Maurice Fitzgerald
- Born: Maurice George Hollis FitzGerald 14 February 1976 (age 50) The Hague, The Netherlands
- School: Ampleforth College
- University: Durham University

Rugby union career
- Position: Tighthead Prop

Senior career
- Years: Team / Apps / (Points)
- 1998–1999: Richmond F.C. / 3 / (0)
- 1999–2004: Biarritz Olympique / 35 / (0)
- 2004–2005: Harlequins / 2 / (0)

International career
- Years: Team / Apps / (Points)
- 2003: England A / ? / (?)

= Maurice Fitzgerald (rugby union) =

English rugby union player

Maurice George Hollis FitzGerald (born 14 February 1976), known professionally as Maurice Fitzgerald, is an English former rugby union player.
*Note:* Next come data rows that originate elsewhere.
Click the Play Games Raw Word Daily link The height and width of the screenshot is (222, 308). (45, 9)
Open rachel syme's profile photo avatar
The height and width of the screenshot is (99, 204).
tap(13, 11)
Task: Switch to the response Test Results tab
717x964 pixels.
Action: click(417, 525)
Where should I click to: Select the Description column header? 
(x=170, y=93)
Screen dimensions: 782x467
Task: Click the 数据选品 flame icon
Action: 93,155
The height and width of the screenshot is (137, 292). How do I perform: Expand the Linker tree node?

Fitzgerald, who spent the majority of his club career in France, was part of the championship winning Biarritz side of the 2001/02 season.

==Biography==
===Personal===
Born in The Hague, Fitzgerald attended Ampleforth College and graduated from Durham University in 1998 with a degree in Modern Languages.

===Career===
Fitzgerald joined Richmond F.C. following university. In 1999 the club went into administration; Fitzgerald moved to Biarritz, where he had previously spent a year abroad as a student.
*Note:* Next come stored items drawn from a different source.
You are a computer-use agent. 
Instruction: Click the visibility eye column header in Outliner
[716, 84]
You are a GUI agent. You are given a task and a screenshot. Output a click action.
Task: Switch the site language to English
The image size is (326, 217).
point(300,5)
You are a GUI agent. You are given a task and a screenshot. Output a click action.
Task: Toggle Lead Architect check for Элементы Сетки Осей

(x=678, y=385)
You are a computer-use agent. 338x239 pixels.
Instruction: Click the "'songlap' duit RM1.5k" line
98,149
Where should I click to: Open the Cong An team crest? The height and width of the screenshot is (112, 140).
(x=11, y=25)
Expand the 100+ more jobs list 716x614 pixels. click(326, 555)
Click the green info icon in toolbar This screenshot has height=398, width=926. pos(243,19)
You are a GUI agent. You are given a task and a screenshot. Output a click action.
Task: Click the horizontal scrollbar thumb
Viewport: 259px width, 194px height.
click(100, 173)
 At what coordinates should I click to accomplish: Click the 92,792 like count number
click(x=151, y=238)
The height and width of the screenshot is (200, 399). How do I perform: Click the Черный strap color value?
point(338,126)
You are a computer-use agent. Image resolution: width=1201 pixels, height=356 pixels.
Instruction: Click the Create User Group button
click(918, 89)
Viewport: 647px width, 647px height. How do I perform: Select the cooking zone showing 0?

In 2003 Fitzgerald was called up to England A for the first time after strong performances in the Heineken Cup and French Championship. He signed for Harlequins for the 2004/05 season and made his debut as a substitute on 27 September 2004 against Worcester, but featured in only a handful of league and cup matches during his final year as a professional.